** What the task requires **
Output only the lines below from the one holding "Viewport: 800px width, 463px height." down to the one holding "the captcha verification", both end lines included and every picture dropped.

** Listed entries **
━━━━

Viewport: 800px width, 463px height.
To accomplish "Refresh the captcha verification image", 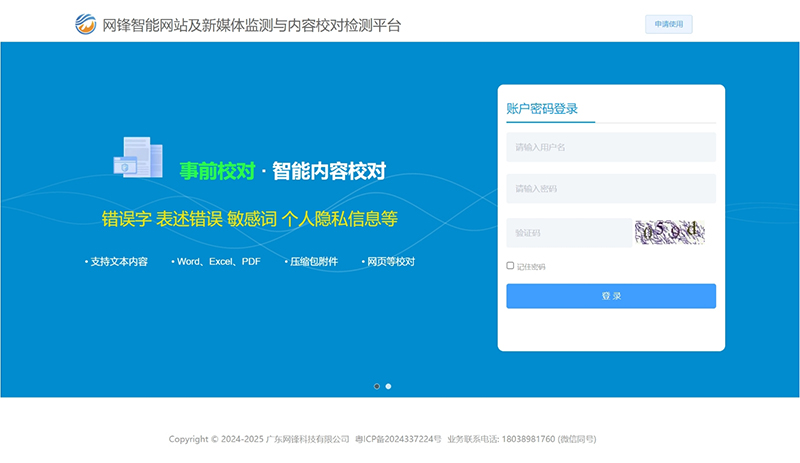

━━━━

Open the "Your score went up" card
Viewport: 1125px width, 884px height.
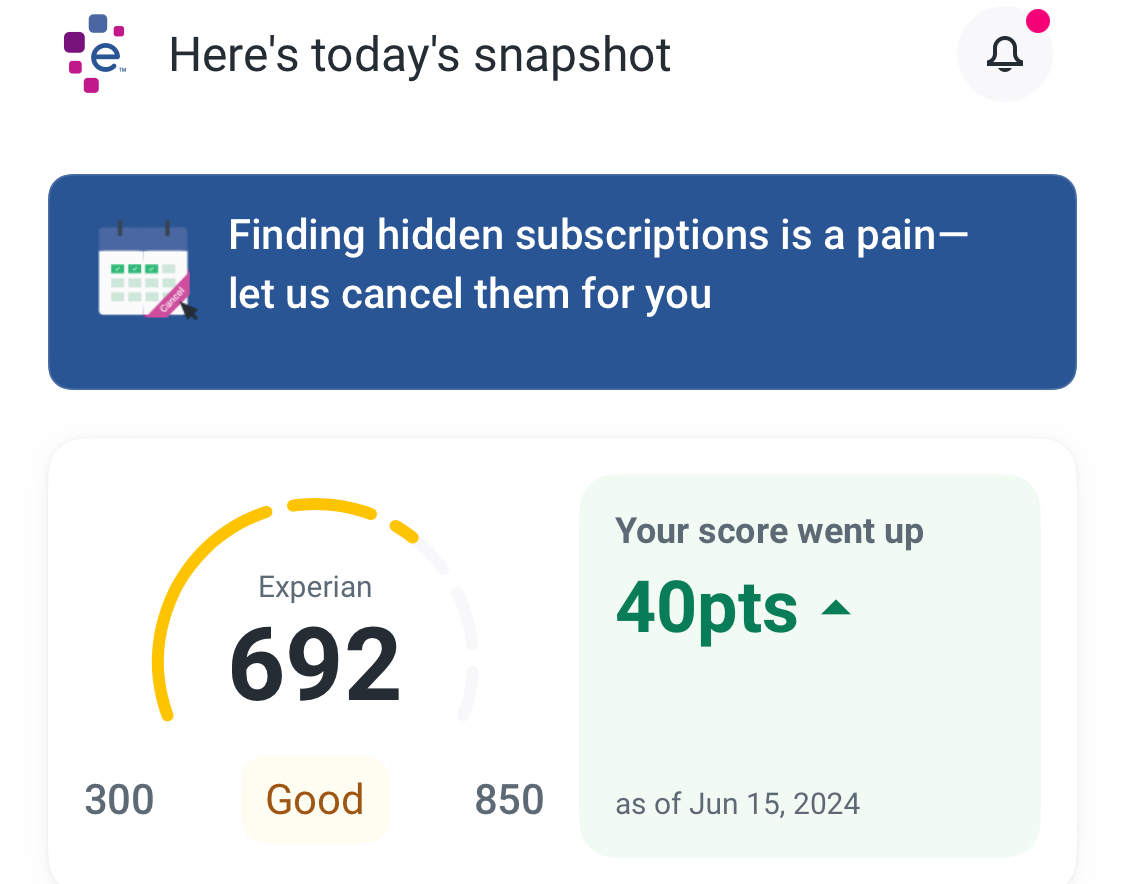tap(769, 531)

━━━━

** Finished task **
Viewport: 800px width, 463px height.
To accomplish "Refresh the captcha verification image", 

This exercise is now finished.